A group of 10 patients with Huntington’s disease received a low dose of AMT-130 (six patients) or underwent an identical neurosurgical procedure without receiving the drug candidate (four patients). Doctors measured mHTT levels by sampling spinal fluid before receiving treatment and every three months after. Only seven individuals had measurable levels of mHTT at the start of the study. One year after treatment:

The four evaluable individuals who received AMT-130 experienced an average mHTT reduction of almost 54%.Surprisingly, the three individuals who received the sham procedure experienced an average mHTT reduction of almost 17%. They had mHTT increases at each three-month sampling until the 12-month mark.Importantly, a measure of nerve damage appeared to subside over time in individuals treated with AMT-130.

The first part of the study was conducted to determine general safety characteristics of AMT-130. A future part of the study will administer a 10 times higher dose to new patients. The company will report data as they become available, but has now enrolled three dozen individuals across the globe for multiple studies. All individuals will be observed for at least five years to determine if the experimental treatment has slowed progression of Huntington’s disease.

It’s important to point out that although AMT-130 appears to reduce mHTT levels based on a small number of patients, doctors aren’t sure if that will be enough to treat Huntington’s disease.

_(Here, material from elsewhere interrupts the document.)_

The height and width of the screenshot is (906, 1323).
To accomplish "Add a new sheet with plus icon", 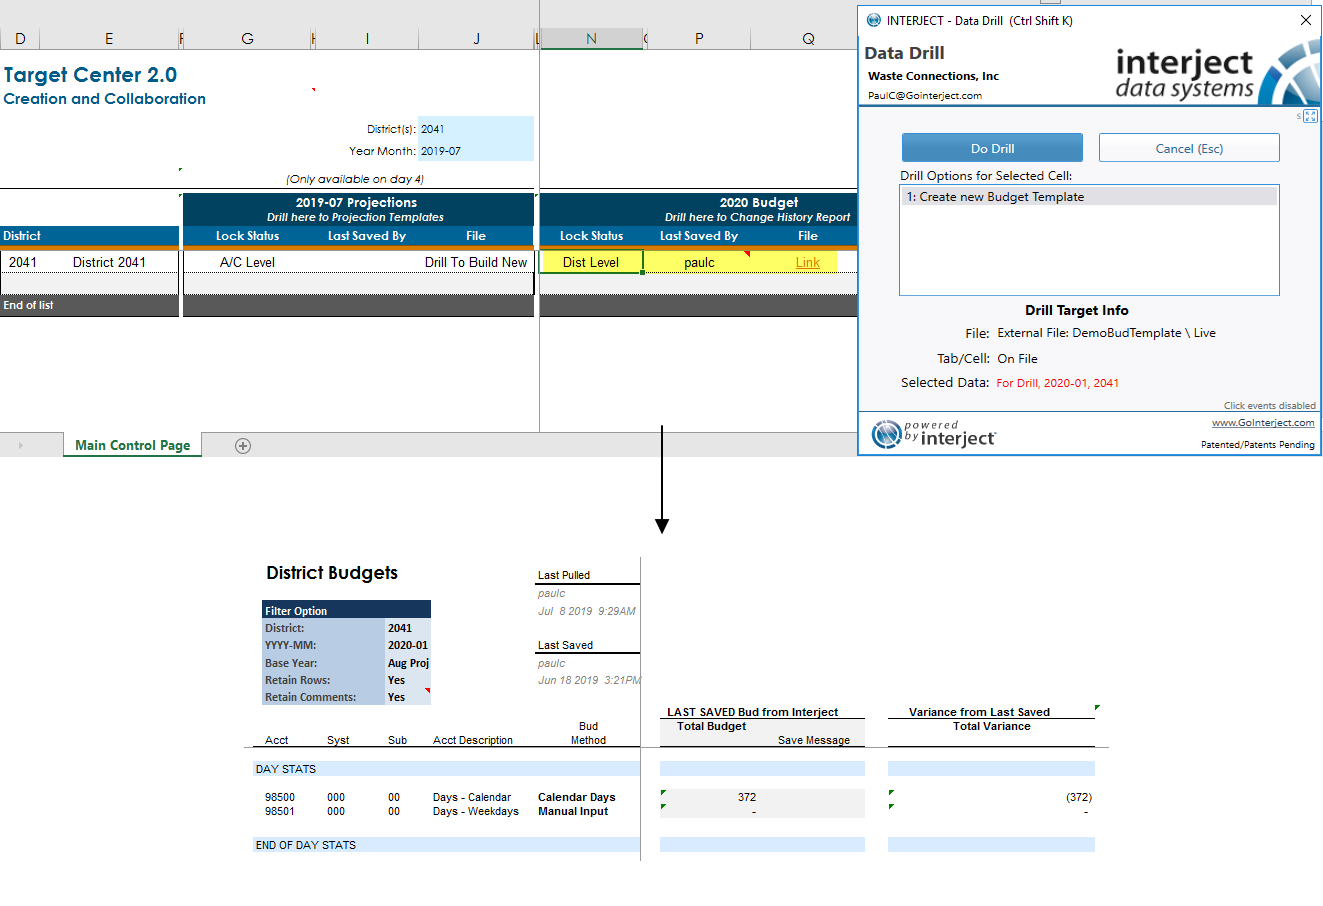I will point(243,446).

For one thing, the neurodegenerative disease impacts the whole body, which means lowering levels of mutated protein in the brain might not be enough to provide an effective treatment. Additionally, the drug candidate reduces levels of both working huntingtin’s protein and mutated huntingtin’s protein. A more selective tool that only reduces mHTT may be required for an effective treatment option.

Will uniQure Prove or Disprove the mHTT Hypothesis?

Despite the biological complexity of Huntington’s disease and potential limitations of AMT-130, uniQure appears to have the smoothest path forward for testing the mHTT hypothesis. Previous efforts across the industry pipeline have all failed. Similar to AMT-130, none were selective for only mHTT. However, none achieved anywhere near 54% reductions of the mutated protein. Additionally, some resulted in more worrisome levels of nerve damage than AMT-130.

The most advanced effort in the industry is a partnership between Ionis Pharmaceuticals  (IONS) – Get Ionis Pharmaceuticals Inc. Report and Roche  (RHHBY) . The pharma titan led development of a drug candidate called tominersen, based on an RNA tool, that reduced levels of total huntingtin protein. A Phase 3 study was halted in March 2021, although the biopharma in January 2022 decided to reapproach development in younger individuals with less disease burden. The same approach has been taken in Alzheimer’s disease studies.

Another effort by Wave Life Sciences  (WVE) – Get Wave Life Sciences Ltd. Report failed in even earlier studies. The small-cap biotech decided to develop a more targeted, next-generation drug candidate for Huntington’s disease. Other programs in the industry pipeline promise to offer more convenient treatment options, such as using intravenous administration instead of neurosurgery, but have yet to enter the clinic.

Of course, if uniQure finds the mHTT hypothesis is too simplistic or AMT-130 isn’t selective enough, then none of these efforts are likely to succeed. Investors should remain grounded and wait for data readouts in the next 36 months, but AMT-130 is worth keeping an eye on as a bellwether for Huntington’s disease treatment progress.